**抜粋本文**
錦織圭のアドバイスで待望のトップ100入り 内山靖崇「もらったメッセージは、悩んだ時に元気が出るおまじない」 (3ページ目)
【すごい長文のメッセージをくれた】
錦織と内山は長い付き合いで、若い頃から「一緒に食事に行ったり、かわいがってもらっていた」という。ただ、性格的なものもあるのだろう。内山は錦織に、助言を求めることは少なかったという。
「テニスの話をよくするようになったのは、2018年くらいからです。僕も年齢を重ね、いろいろ経験もして、ようやくテニスの話や質問もできるようになった頃でした。それまでは、自分の技術や持ち味などに自信がなかったんです。
それが2018年に、ATPチャレンジャーの大会ですごく攻撃的に行ったら全部うまくいって、優勝できたことがあったんです。その少し前に圭くんといろいろと話をさせてもらった時、『絶対にうっちー(内山の愛称)は攻撃的なプレーをしたほうがいいよ』と言ってもらえたことが始まりで、そこから自信を持って攻められるようになったんです」
そこで生じたいい流れが、さらに加速したのが2019年1月。オーストラリア・ブリスベンで開催されたATPツアー大会でベスト8に躍進した時だ。
「あの大会には圭くんも出ていたので、ずっと一緒にいて、話す機会が多かったんです。『この選手との対戦では、どうしたらいいですか?』と聞いたら、ものすごく細かく相手の情報を教えてくれるんですよ。

**提示データ**
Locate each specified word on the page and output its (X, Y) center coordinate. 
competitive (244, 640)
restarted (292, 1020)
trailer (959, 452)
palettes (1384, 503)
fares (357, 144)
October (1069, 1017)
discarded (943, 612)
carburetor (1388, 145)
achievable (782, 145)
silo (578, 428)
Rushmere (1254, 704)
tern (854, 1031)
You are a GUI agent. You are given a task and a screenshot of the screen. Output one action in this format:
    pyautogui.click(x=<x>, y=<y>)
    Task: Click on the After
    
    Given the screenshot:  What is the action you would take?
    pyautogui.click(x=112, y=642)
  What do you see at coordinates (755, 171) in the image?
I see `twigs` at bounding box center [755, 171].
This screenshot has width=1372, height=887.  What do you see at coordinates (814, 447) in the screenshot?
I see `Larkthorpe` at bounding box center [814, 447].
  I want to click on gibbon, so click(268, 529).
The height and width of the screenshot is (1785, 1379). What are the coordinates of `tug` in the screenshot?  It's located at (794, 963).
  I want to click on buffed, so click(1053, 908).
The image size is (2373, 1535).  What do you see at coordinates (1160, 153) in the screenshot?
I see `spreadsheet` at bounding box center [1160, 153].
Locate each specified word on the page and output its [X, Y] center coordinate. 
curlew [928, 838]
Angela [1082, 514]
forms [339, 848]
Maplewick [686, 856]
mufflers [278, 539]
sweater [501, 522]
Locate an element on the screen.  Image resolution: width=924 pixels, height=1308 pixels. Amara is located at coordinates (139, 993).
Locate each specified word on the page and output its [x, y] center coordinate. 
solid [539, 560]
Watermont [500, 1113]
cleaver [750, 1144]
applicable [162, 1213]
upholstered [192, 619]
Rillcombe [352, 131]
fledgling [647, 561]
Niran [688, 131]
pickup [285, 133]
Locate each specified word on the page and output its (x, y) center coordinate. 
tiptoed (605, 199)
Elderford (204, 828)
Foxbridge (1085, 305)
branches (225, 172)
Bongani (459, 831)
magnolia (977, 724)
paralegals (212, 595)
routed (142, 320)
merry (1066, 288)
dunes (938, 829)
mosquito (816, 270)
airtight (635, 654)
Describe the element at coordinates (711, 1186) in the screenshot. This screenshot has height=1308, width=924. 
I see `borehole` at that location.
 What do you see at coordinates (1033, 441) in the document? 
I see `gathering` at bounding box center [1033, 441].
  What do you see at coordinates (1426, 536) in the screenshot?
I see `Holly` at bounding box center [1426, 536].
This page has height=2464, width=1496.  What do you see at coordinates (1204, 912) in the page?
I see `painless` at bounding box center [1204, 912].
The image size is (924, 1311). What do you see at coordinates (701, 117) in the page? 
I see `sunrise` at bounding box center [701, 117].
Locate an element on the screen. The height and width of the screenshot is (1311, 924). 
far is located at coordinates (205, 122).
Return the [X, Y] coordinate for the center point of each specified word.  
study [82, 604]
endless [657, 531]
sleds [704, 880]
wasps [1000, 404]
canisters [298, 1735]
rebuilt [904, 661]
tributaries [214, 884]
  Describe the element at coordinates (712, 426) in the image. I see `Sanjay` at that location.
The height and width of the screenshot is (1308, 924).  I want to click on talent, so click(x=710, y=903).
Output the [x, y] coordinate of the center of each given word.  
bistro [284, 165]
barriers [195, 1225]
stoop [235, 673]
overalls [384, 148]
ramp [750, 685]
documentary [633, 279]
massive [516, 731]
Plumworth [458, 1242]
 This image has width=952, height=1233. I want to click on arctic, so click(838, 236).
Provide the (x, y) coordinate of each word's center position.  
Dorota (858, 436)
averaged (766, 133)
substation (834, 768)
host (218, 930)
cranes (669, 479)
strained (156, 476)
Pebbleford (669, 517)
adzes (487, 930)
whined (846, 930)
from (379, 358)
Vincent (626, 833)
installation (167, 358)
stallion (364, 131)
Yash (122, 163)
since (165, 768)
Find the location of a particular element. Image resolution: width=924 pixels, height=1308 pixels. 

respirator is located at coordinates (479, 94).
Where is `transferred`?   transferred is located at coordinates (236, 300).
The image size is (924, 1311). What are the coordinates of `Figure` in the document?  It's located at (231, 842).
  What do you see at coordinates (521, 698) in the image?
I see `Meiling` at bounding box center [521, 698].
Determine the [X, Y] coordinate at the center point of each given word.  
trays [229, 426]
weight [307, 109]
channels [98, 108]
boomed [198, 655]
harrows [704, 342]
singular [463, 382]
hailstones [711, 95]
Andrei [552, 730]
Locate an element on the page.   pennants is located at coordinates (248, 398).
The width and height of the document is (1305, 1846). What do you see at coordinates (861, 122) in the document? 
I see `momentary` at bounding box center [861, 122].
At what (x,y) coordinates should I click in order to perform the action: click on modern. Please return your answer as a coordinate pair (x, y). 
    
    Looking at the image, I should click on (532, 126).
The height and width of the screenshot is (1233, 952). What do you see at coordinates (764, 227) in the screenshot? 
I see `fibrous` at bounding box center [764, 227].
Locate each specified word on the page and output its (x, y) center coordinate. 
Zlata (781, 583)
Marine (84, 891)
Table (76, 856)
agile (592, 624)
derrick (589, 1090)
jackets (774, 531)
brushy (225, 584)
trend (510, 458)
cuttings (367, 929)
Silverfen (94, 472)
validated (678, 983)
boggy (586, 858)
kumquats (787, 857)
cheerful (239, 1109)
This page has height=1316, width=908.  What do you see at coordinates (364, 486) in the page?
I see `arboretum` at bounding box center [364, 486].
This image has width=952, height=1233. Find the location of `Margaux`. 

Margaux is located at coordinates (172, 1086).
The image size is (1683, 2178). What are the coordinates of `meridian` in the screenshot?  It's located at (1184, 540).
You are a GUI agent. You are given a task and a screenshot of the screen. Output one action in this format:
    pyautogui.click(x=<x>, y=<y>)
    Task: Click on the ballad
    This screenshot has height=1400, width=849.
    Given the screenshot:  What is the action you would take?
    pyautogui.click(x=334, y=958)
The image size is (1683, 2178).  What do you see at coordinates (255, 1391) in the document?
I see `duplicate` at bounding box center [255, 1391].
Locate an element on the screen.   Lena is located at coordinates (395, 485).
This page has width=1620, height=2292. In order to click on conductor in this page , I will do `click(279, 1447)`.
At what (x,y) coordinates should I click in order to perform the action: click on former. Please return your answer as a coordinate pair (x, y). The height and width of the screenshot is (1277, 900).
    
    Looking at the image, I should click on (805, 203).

**課題 1**
次の(a)〜(c)が抜粋本文の内容と合致するかどうかを「はい」か「いいえ」で答え、判断の根拠となる本文の語句をそのまま引用してください。
(a) 内山は錦織に助言を求めることが多かった。
(b) 内山は2018年にATPチャレンジャーの大会で優勝した。
(c) 内山はブリスベンで開催されたATPツアー大会でベスト8に進んだ。
**課題 2**
抜粋本文に基づき、次の(a)〜(c)に答えてください。
(a) 内山の愛称は何か。
(b) 内山が錦織とテニスの話をよくするようになったのはいつ頃からか。
(c) ブリスベンのATPツアー大会が開催されたのは何年何月か。

**解答欄 1**
(a) いいえ。「内山は錦織に、助言を求めることは少なかったという。」
(b) はい。「2018年に、ATPチャレンジャーの大会ですごく攻撃的に行ったら全部うまくいって、優勝できたことがあったんです」
(c) はい。「オーストラリア・ブリスベンで開催されたATPツアー大会でベスト8に躍進した時だ。」

**解答欄 2**
(a) うっちー
(b) 2018年くらいから
(c) 2019年1月